Behavioral Apparatus

Conditioning chambers

The behavioral apparatus was obtained from Med Associates Inc. (St. Albans, VT) and consisted of standard operant conditioning chambers (24 × 30.5 × 29 cm) connected to a computer and enclosed in sound-attenuating chambers (62 × 56 × 56 cm) outfitted with an exhaust fan to provide airflow and background noise (~68 dB). The operant chambers consisted of aluminum front and back walls, clear acrylic sides and top, and grid floors. A dimly illuminated food cup was recessed in the center of the front wall. A 2.8-W house light was mounted on the opposite wall and served as the visual stimulus. During stimulus presentation, the light flashed at a frequency of 2 Hz during preconditioning and conditioning. A speaker was located 15 cm above and to the right of the food cup and was used to present the tone (1500 Hz, 78 dB) and white noise (78 dB, Experiment 1 only) stimuli. A red, 2.8-W bulb was mounted on the ceiling of the sound-attenuating chamber to provide background illumination. A pair of infrared photocells was mounted just inside the food cup to detect head entries into the cup. Surveillance cameras located inside the sound attenuating chambers were used to monitor the rats' behavior.

Open field apparatus

Locomotor activity was assessed in an open field apparatus (43.2 × 43.2 × 30.5 cm) composed of Plexiglas walls and floor (Med Associates, Inc.). The chambers were equipped with 16 infrared photobeams that were arrayed 5.5 cm apart. Photobeam interruptions were recorded by a computer running custom Open Field Activity Monitoring software (Med Associates Inc.) that calculated the total distance traveled.

Behavioral Procedures

Experiment 1

Sensory preconditioning. A schematic diagram of the sensory preconditioning task is shown in Figure 1A. During the preconditioning phase, rats received four daily 64-min training sessions each consisting of 12 trials. On six of the trials, one of the auditory stimuli (the paired stimulus) was presented for 10 s and followed immediately by the 5-s flashing light stimulus. During the other six trials the other auditory stimulus (the unpaired stimulus) was presented alone for 10 s. The trials types were randomly intermixed with an average inter-trial interval (ITI) of 4.5 min and the use of the tone and white noise as the paired and unpaired auditory stimuli was counterbalanced across groups. During the conditioning phase, rat received seven daily 64-min conditioning sessions each of which consisted of eight presentations of the flashing light (5 s in duration, average ITI of 8 min) followed immediately by delivery of two 45-mg food pellets (Noyes, New Brunswick, NJ). Note that neither auditory stimulus was presented during the conditioning phase. Finally, the post-conditioning phase consisted of a single test session during which each of the two auditory stimuli were presented alone (six times each) in separate intermixed trials (78-min session).

FIGURE 1

Figure 1. (A) Schematic diagram the sensory preconditioning task used in Experiment 1. The time line and epochs (Preconditioning: Baseline, Light, Food; Post-conditioning: Pre-CS, CS, Post-CS) noted on the bottom refer to the time periods used in the analyses described in the Materials and Methods. (B) Schematic diagram of the compound feature negative discrimination task used in Experiment 2. Rats were tested on a total of 8 daily conditioning sessions.

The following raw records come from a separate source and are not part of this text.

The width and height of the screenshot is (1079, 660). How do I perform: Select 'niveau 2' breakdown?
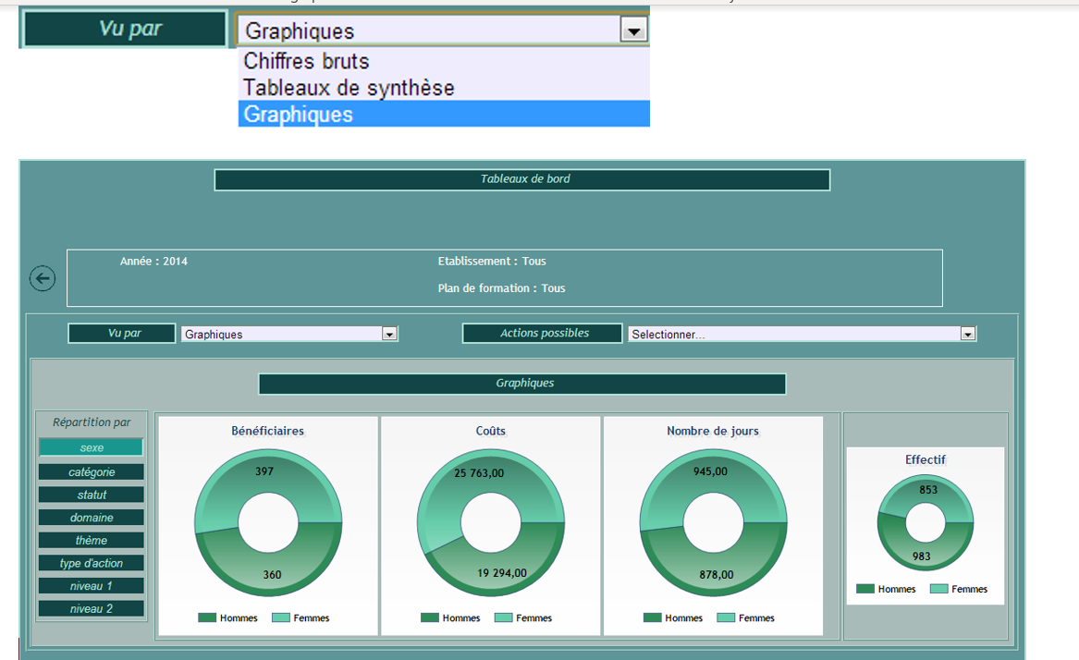[x=92, y=609]
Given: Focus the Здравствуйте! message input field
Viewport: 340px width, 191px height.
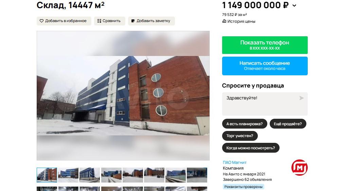Looking at the screenshot, I should tap(265, 104).
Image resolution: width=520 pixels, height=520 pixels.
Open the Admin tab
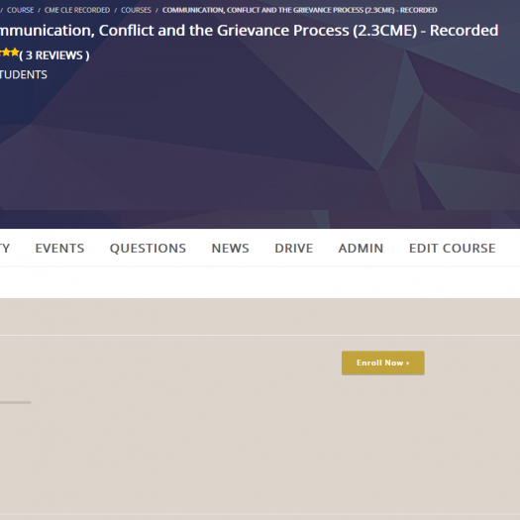(361, 248)
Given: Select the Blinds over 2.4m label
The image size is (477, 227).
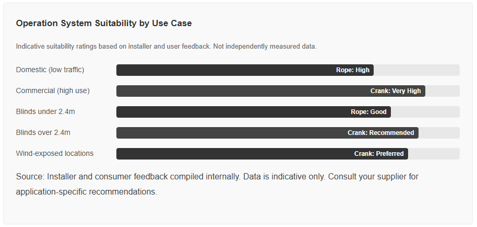Looking at the screenshot, I should pos(43,132).
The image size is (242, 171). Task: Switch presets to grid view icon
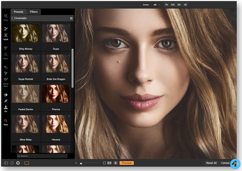coord(71,18)
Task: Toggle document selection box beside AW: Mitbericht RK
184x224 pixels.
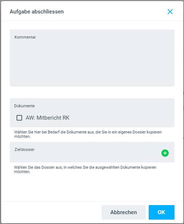Action: (x=19, y=118)
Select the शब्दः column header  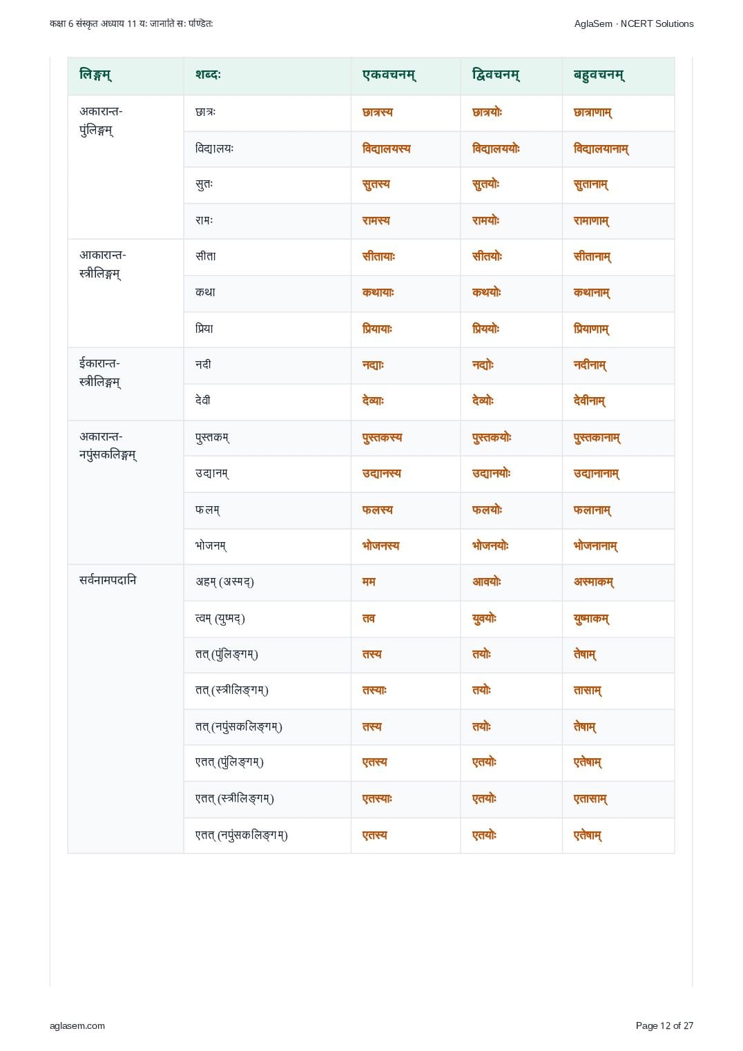coord(208,75)
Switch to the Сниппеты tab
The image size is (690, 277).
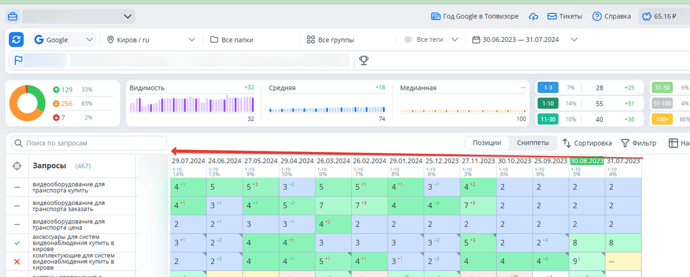pos(533,143)
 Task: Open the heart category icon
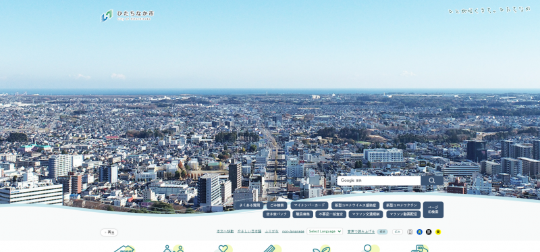pyautogui.click(x=223, y=248)
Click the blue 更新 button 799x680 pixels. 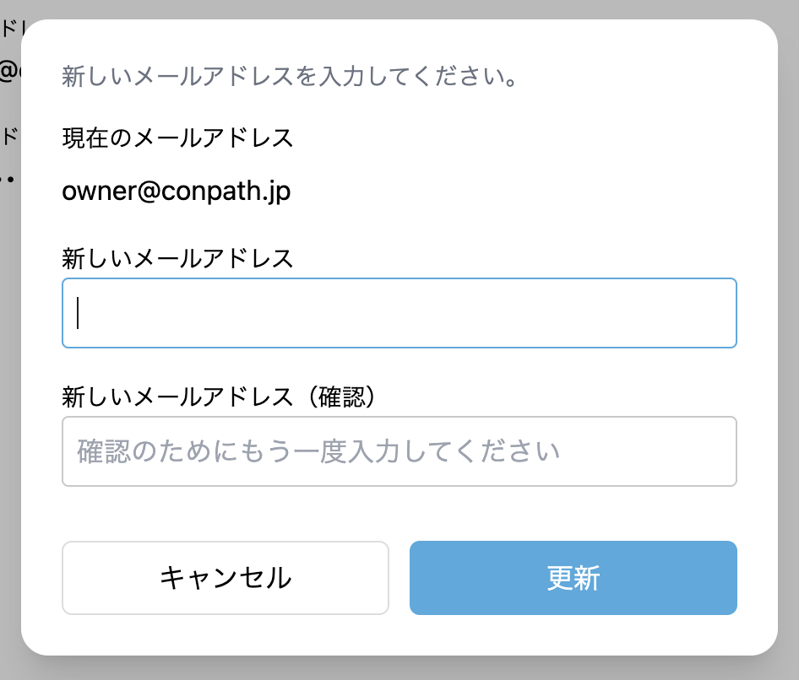573,578
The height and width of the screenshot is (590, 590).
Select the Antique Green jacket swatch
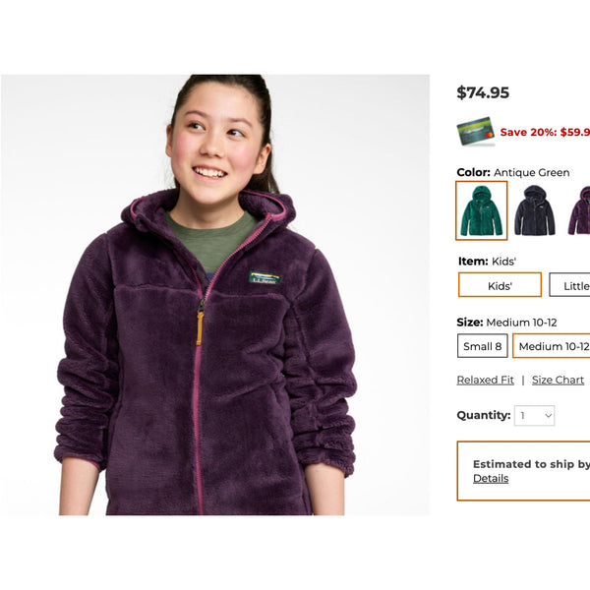(x=481, y=210)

Locomotor activity. After the completion of the post-conditioning phase, rats were placed individually in a novel open field chamber for 10 min to test for potential activity changes induced by PPC-lesions.

Experiment 2

A schematic diagram of the compound feature negative discrimination task is shown in Figure 1B. Rats were magazine trained during a single 64 min session during which two 45-mg food pellets were randomly delivered 16 times. Training took place over eight daily sessions that lasted 64 min each and included 16 trials of two types. Rats received four trials per session consisting of a 10-s presentation of the tone followed immediately by delivery of two 45-g food pellets. For the other 12 trials, the panel light was presented simultaneously with the tone (10 s) and no food was delivered on these trials. The two trial types occurred randomly during the session and the order of trials differed on each day. The variable ITI averaged 4 min during magazine training and conditioning sessions.

Behavioral Observations and Data Analysis

Experiment 1

Sensory preconditioning. Breaks in the photobeam located across the entry of the food cup were monitored by the computer. The amount of time the beam was broken served as the measure of conditioned food cup behavior. During conditioning, beam break data was collected during the 5-s period prior to onset of the visual stimulus (“Baseline” epoch), during the 5-s presentation of the visual stimulus (“Light” epoch) and during the 5 s period in which food was delivered (“Food” epoch) as shown in the schematic in Figure 1A. Data from the Light and Food epochs were subjected to repeated measures analysis of variance (rmANOVA) with Group (control, PPC-lesion) as the between-subjects variable and Session (1–7) as the within-subjects variable.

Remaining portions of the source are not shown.